By Yudith Ho and Philip Heijmans

A pact between Malaysia’s biggest opposition parties is set to pose a key challenge to Prime Minister Mahathir Mohamad’s multiracial coalition that has sought to win support from the Malay Muslim majority.

United Malays National Organisation, or UMNO, the largest party in the alliance that ruled the country for six decades before being ousted last year, and Pan-Malaysian Islamic Party, or PAS, signed a unity charter to formalize their alliance on Saturday. Combined, they hold a quarter of the seats in parliament, while Mahathir’s coalition holds more than half.

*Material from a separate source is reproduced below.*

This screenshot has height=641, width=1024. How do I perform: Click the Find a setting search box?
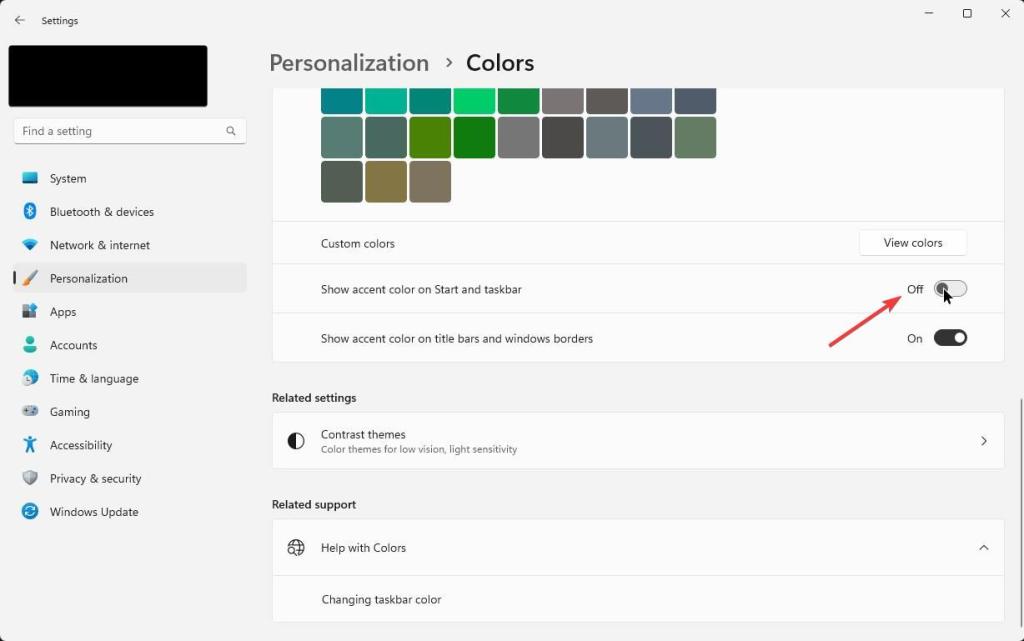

The PAS-UMNO pact is likely to result in a formal coalition before the next vote due by 2023 and pose a “credible threat” to the government, said Ahmad Martadha Mohamed, an associate professor at Universiti Utara Malaysia. “In fact, in the coming months we could see the government roll out more policies to improve the livelihood of the Malays to get their support,” he said.

‘Big Risk’

The ruling Pakatan Harapan rose to power last May promising to crack down on corruption and move away from race-based policies. Discontent over former leader Najib Razak’s alleged role in the 1MDB scandal led enough Malaysians to vote for Mahathir. Now the coalition, composed of disparate groups including an ethnic Chinese party and a Malay nationalist party, needs to shore up enough support from ethnic Malays who account for 70% of the population.

“The danger is that the government may roll back on crucial political reforms or totally abandon its progressive ideas for the sake of appeasing the majority,” said Adib Zalkapli, a director at BowerGroupAsia’s Malaysia office. “On the other hand, the PAS-UMNO alliance is undermining the multiracial Barisan Nasional so this may make it difficult for BN to recover. It’s a big risk that they are taking.”

Still, an alliance between PAS and UMNO that develops into an electoral coalition may lead to Malaysia becoming a two-party system with solid checks and balances, Ahmad Martadha said. “It could be a sign of the maturation of Malaysia’s politics.”